I have a confession, I believed in Santa until I was an adult. Like after I graduated from high school! I know it sounds completely ridiculous but it’s true. Now that I am a parent myself and am experiencing Christmas through my childrens’ eyes, I can truly see what a gift it was that I believed in Santa for so long.
For whatever reason my parents decided that Santa was an important tradition and they were very serious about it. They taught me at an early age that Santa was watching me and that I needed to be good to make his “Nice” list. Me and my sister made fresh baked cookies on Christmas Eve every year. Before we went to sleep, we prepared a special plate with the cookies and carrots for the reindeer and a glass of milk and placed it by our fireplace underneath our stockings. And when we woke up there were bites of cookies and carrots left and half a glass of milk, and special gifts in our stockings. It was one of my favorite Christmas memories. Sure this probably doesn’t sound different from many other people’s memories of Christmas. But it really meant something to me! And I wanted to believe it for as long as possible.
My sister is 8 years younger than I am. So perhaps that’s partly why my parents kept it up for so long so that it wouldn’t be ruined for her. My parents literally kept the Santa tradition going until I had children myself. Now I did realize it was them after high school because somewhere along the way I had to face the reality that Santa wasn’t “real”. But I honestly believed in the magic of Santa until well in to my teens.

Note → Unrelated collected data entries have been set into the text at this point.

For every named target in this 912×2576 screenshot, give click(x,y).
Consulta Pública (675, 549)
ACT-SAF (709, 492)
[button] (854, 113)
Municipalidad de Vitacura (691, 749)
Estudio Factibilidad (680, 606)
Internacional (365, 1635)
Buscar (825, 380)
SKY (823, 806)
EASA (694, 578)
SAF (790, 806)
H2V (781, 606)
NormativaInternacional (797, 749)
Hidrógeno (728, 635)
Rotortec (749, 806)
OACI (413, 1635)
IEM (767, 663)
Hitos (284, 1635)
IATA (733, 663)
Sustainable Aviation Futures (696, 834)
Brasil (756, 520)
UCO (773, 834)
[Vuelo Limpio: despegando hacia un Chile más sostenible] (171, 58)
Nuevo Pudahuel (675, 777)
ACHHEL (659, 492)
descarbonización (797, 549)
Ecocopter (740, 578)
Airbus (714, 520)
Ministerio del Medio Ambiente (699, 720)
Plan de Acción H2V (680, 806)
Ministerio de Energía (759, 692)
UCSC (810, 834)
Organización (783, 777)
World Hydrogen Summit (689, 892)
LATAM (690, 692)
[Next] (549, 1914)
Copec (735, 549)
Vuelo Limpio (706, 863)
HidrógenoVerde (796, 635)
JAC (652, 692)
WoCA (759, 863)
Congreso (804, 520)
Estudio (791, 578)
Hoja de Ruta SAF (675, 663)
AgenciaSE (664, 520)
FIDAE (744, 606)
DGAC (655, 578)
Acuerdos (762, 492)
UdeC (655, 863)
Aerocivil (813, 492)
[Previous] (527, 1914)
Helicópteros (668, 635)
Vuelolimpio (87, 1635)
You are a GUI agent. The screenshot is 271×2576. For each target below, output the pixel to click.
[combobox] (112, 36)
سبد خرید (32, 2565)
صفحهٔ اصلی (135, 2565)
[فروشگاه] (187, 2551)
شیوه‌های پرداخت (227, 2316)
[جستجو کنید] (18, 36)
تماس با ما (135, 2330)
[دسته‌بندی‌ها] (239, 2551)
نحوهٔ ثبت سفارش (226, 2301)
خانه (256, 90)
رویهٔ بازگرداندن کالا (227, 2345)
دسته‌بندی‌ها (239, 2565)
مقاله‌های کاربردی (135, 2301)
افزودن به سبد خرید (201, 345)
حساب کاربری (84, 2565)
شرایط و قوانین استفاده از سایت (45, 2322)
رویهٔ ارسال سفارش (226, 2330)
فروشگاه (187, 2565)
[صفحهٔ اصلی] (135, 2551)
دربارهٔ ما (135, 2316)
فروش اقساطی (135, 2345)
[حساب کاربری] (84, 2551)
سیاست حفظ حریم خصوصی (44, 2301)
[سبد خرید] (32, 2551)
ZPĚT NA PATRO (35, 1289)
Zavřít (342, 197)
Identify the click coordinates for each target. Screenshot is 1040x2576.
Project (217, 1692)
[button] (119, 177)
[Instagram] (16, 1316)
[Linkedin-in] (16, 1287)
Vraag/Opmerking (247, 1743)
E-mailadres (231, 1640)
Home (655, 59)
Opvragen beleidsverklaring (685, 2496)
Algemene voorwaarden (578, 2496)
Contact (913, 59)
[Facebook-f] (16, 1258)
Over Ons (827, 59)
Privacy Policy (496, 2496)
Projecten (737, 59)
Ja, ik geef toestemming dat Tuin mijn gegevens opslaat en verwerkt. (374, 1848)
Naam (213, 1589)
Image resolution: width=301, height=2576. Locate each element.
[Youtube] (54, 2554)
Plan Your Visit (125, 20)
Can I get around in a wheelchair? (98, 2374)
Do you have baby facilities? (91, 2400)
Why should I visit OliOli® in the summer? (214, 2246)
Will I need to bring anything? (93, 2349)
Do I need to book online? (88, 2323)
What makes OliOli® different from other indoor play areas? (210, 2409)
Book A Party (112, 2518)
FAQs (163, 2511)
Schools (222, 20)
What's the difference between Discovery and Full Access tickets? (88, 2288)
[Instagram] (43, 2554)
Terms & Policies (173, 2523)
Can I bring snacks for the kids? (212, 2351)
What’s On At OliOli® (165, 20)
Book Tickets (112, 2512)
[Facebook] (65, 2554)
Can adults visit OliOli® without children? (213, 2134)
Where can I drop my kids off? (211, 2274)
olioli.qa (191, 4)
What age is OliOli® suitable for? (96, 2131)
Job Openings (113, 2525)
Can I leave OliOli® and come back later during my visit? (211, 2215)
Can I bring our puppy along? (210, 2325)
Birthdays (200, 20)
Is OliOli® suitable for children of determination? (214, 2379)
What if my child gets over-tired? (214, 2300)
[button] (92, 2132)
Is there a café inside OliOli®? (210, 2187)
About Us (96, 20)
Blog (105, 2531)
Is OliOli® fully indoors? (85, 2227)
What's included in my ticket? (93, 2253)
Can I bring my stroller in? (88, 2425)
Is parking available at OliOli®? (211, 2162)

It was such a special part of my Christmas experience and childhood. That childlike wonder and faith in the magic of Santa, his elves, reindeer, sleigh… the whole thing. I really hope that I can continue this tradition for my own children for as long as possible. I realize that it’s so rare to keep it going for so long. My husband says his parents really never did the Santa thing. But he does like the tradition and is as in to it as I am! (Thank goodness.) When we get older we lose faith in so many things when we are faced with “real life.” So if I can help give my children more magic in their lives, I really would like to.